** Exercise description **
Transcribe all of the listing below in full.

*** Available data

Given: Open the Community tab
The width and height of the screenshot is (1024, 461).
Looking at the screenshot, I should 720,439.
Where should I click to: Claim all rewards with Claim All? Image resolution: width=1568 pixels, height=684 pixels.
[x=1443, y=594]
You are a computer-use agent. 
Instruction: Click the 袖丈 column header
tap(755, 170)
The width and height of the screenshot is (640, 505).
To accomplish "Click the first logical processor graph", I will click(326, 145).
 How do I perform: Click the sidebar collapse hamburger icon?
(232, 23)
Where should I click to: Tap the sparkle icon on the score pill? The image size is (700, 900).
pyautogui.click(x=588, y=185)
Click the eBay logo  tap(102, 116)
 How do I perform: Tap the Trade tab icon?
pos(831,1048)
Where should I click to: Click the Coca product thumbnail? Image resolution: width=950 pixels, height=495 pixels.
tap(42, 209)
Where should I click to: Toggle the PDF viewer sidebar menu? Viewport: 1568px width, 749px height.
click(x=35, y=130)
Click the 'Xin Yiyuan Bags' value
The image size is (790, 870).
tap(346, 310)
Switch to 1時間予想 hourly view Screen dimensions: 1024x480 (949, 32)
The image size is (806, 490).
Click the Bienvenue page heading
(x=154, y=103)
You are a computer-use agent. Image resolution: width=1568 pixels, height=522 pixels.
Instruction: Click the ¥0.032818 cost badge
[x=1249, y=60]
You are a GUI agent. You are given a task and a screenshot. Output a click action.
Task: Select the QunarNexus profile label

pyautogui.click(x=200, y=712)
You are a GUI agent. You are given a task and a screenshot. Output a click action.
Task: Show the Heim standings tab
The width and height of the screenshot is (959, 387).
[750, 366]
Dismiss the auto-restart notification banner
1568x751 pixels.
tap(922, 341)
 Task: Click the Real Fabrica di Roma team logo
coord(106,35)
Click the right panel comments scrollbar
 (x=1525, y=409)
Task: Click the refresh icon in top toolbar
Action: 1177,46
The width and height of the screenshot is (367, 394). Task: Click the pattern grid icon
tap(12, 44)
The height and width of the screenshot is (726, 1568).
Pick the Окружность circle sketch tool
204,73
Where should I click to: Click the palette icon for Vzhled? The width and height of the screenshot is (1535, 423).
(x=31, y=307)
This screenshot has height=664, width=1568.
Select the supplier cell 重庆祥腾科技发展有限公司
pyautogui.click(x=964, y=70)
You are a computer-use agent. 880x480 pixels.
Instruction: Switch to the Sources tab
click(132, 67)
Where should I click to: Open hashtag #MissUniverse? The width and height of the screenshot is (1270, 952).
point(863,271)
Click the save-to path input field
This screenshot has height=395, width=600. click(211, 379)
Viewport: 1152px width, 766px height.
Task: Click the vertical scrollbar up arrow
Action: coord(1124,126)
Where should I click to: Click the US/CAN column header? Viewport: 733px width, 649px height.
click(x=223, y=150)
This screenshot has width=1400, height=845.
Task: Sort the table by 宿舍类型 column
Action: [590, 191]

******

** Exercise solution **
Given: Open the Community tab
The width and height of the screenshot is (1024, 461).
Looking at the screenshot, I should 720,439.
Where should I click to: Claim all rewards with Claim All? Image resolution: width=1568 pixels, height=684 pixels.
[x=1443, y=594]
You are a computer-use agent. 
Instruction: Click the 袖丈 column header
tap(755, 170)
The width and height of the screenshot is (640, 505).
To accomplish "Click the first logical processor graph", I will click(326, 145).
 How do I perform: Click the sidebar collapse hamburger icon?
(232, 23)
Where should I click to: Tap the sparkle icon on the score pill? The image size is (700, 900).
pyautogui.click(x=588, y=185)
Click the eBay logo  tap(102, 116)
 How do I perform: Tap the Trade tab icon?
pos(831,1048)
Where should I click to: Click the Coca product thumbnail? Image resolution: width=950 pixels, height=495 pixels.
tap(42, 209)
Where should I click to: Toggle the PDF viewer sidebar menu? Viewport: 1568px width, 749px height.
click(x=35, y=130)
Click the 'Xin Yiyuan Bags' value
The image size is (790, 870).
tap(346, 310)
Switch to 1時間予想 hourly view Screen dimensions: 1024x480 (949, 32)
The image size is (806, 490).
Click the Bienvenue page heading
(x=154, y=103)
You are a computer-use agent. Image resolution: width=1568 pixels, height=522 pixels.
Instruction: Click the ¥0.032818 cost badge
[x=1249, y=60]
You are a GUI agent. You are given a task and a screenshot. Output a click action.
Task: Select the QunarNexus profile label

pyautogui.click(x=200, y=712)
You are a GUI agent. You are given a task and a screenshot. Output a click action.
Task: Show the Heim standings tab
The width and height of the screenshot is (959, 387).
[750, 366]
Dismiss the auto-restart notification banner
1568x751 pixels.
tap(922, 341)
 Task: Click the Real Fabrica di Roma team logo
coord(106,35)
Click the right panel comments scrollbar
 (x=1525, y=409)
Task: Click the refresh icon in top toolbar
Action: 1177,46
The width and height of the screenshot is (367, 394). Task: Click the pattern grid icon
tap(12, 44)
The height and width of the screenshot is (726, 1568).
Pick the Окружность circle sketch tool
204,73
Where should I click to: Click the palette icon for Vzhled? The width and height of the screenshot is (1535, 423).
(x=31, y=307)
This screenshot has height=664, width=1568.
Select the supplier cell 重庆祥腾科技发展有限公司
pyautogui.click(x=964, y=70)
You are a computer-use agent. 880x480 pixels.
Instruction: Switch to the Sources tab
click(132, 67)
Where should I click to: Open hashtag #MissUniverse? The width and height of the screenshot is (1270, 952).
point(863,271)
Click the save-to path input field
This screenshot has height=395, width=600. click(211, 379)
Viewport: 1152px width, 766px height.
Task: Click the vertical scrollbar up arrow
Action: coord(1124,126)
Where should I click to: Click the US/CAN column header? Viewport: 733px width, 649px height.
click(x=223, y=150)
This screenshot has width=1400, height=845.
Task: Sort the table by 宿舍类型 column
Action: [590, 191]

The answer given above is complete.